La marche de solidarité envers les victimes de Beni, la manifestation contre le couvre-feu, mais surtout le lynchage à mort de deux voyageuses, auront causé un renforcement strict des mesures de sécurité à Butembo.

Tembos Yotama, leader de la Véranda Mutsanga.
Tembos Yotama, leader de la Véranda Mutsanga.

Après une deuxième moitié du mois d’août chaotique dans la ville, les forces de police et l’armée ont fermement repris les choses en main avec des patrouilles, mais surtout une grande vague d’arrestations dans les milieux militants de Butembo. Alors que l’artiste local, Mayaya Santa, a été arrêt et transporté vers une destination floue (certains disent Kinshasa, d’autres Goma), les leaders de la Véranda Mutsanga, sont tous obligés de vivre cachés. Recherché par tous les services de sécurité et la police, Tembos Yotama confie « vivre dans la clandestinité » depuis le tour de vis sécuritaire opéré par les autorités à la fin du mois d’août.

« Nous vivons en clandestinité, nous nous cachons car nous sommes recherchés pour avoir mené cette vague de soulèvements contre les massacres, nous explique le leader de la Véranda Mutsanga. Ces manifestations ont subitement tourné contre le gouvernement incapable de sécuriser les habitants contre les massacres.
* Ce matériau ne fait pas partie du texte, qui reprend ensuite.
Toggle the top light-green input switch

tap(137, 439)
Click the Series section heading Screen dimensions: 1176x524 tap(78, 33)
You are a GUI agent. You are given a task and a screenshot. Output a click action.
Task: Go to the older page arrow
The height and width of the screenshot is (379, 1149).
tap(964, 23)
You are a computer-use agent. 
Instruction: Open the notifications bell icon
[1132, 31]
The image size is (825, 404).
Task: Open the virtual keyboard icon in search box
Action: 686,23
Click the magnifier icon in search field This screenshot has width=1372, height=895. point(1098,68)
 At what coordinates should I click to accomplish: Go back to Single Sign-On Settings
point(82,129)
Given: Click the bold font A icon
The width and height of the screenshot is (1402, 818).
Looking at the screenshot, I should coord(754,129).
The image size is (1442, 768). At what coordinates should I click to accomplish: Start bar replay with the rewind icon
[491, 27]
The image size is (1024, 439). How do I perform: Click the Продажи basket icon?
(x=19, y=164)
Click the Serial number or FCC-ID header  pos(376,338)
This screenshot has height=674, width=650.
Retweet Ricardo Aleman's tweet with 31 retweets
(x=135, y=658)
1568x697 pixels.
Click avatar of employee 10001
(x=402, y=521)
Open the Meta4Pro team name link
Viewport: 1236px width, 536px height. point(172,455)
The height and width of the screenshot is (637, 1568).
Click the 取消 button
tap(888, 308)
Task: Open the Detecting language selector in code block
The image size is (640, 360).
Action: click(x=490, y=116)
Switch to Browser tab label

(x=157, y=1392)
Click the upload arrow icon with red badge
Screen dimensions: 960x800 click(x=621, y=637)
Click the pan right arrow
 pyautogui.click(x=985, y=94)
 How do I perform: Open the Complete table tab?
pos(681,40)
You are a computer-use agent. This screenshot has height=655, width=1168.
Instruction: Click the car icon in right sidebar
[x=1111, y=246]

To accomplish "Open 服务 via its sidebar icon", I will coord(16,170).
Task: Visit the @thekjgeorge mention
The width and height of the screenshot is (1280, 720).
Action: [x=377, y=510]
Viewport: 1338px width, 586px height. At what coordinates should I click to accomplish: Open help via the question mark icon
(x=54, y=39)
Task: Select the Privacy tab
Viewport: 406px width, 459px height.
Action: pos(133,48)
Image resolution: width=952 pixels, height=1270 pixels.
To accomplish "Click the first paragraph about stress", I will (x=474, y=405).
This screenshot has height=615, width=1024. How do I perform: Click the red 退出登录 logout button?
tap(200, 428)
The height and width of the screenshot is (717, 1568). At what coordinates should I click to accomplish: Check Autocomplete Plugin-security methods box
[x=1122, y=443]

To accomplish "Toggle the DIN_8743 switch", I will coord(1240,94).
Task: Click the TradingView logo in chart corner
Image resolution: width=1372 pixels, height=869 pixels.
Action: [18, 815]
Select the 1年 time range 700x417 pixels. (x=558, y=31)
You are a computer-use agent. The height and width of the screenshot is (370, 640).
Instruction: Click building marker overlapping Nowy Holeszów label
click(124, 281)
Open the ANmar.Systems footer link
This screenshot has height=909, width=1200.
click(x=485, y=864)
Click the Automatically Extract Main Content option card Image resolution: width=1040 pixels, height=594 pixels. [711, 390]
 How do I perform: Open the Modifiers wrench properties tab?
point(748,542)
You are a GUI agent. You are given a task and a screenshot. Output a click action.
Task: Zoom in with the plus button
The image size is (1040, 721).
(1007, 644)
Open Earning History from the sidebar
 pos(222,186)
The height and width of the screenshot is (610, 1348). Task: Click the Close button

Selon eux, nous sommes coupables d’incitation à la haine et de soulèvement contre l’insécurité ».

Le jour-même de la mort des deux femmes, tuées par la foule à Butembo, Tembos Yotama avait lancé des appels au calme et réaffirmé le caractère non-violent de la Véranda Mutsanga, sa position contre la justice populaire, tout en réitérant la nécessité pour les habitants de faire appel aux forces de l’ordre s’ils constataient des mouvements suspects dans la ville.